From new 76084 was allocated to Lower Darwen in March 1957 alongside siblings 76080/1/2 and 3, further transfers were to follow during its career to Lancaster Green Ayre, Skipton and even Springs Branch.

76084 and its four siblings were transferred to Sutton Oak, St. Helens in March 1965 when Lower Darwen closed. All but 76082 were transferred to Springs Branch, Wigan in June 1967 when Sutton Oak too closed. Springs Branch was its final shed allocation where it remained until December 1967 when it was withdrawn from service. 76084 was taken to Barry Island in convoy with 76077 and 76079. The latter locomotive has been returned to service and is now at the North Yorkshire Moors Railway but 76077 is now undergoing restoration by Toddington Standard Locomotive Ltd for the Gloucestershire Warwickshire Steam Railway.

| Location | Shedcode | Date |
|---|---|---|
| Lower Darwen | 24D | 28 Mar 1957 |
| Lancaster Green Ayre | 24J | 4 Oct 1958 |
| Skipton | 24G | 26 Oct 1958 |
| Lancaster Green Ayre | 24J | 21 Feb 1959 |
| Lower Darwen | 24D | 28 Mar 1959 |
| Sutton Oak | 8G | 13 Mar 1965 |
| Springs Branch | 8F | 24 Jun 1967 |
| withdrawn |  | Week ending 2 Dec 1967 |

==Preservation==
In October 1974 members of a preservation group from Sheffield spent a working weekend at Woodham Brothers scrapyard at Barry Island with a view to purchasing 76084 for preservation. They painted it in red primer to prevent further corrosion as it stood out in the yard. The preservation attempt failed and it remained at Barry Island for a further eight years, until 1982. Over the years, as space was becoming tight, 76084 was moved down the siding right towards the buffers and as time passed it was stripped of various parts as Woodhams became a valuable source of steam locomotive spares. In 1982 it was purchased by a preservationist for £7,500, and in January 1983 76084 left Woodhams for South Leverton. It had spent 14 years and four months in South Wales, and was the 143rd locomotive to leave the yard.

It was placed in its owner's back garden and was given a cosmetic makeover. In the 1990s its owner died and its future became uncertain. It was later purchased by what became the 76084 Locomotive Company and was moved to Morpeth where restoration was carried out. 76084 is now based on the North Norfolk Railway.
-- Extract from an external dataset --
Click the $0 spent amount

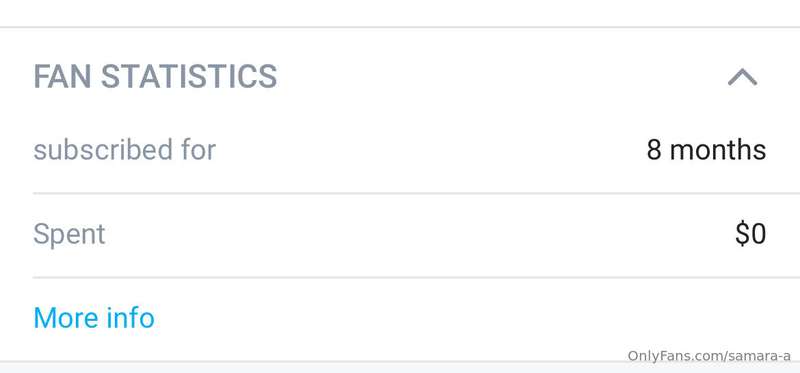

76084 returned to steam in May 2013 and returned to traffic in July 2013 after a 16 year restoration costing £750,000. Main line safety technologies - TPWS Mark IV, OTMR and GSM-R - were fitted and tested after raising a further £100,000 from shareholders and supporters. The engine worked its first charter train on 25 February 2017, the tour being the Railway Touring Company's Buxton Spa Express which it double headed with 45690 Leander.

It was withdrawn in December 2023 when its boiler certificate expired. As of February 2025, tenders for 76084's overhaul were being assessed. Due to lack of interest in 76084 from charter companies and restriction is main line use due to the locomotive being vacuum braked, it will not be re-certified for running on Network Rail metals. An agreement was signed between the North Norfolk Railway and 76084's owners in June 2026 for the locomotive to be overhauled at Weybourne Locomotive Works which is expected to cost £400,000 and take 2 years to complete. Following its overhaul 76084 will remain at the North Norfolk Railway.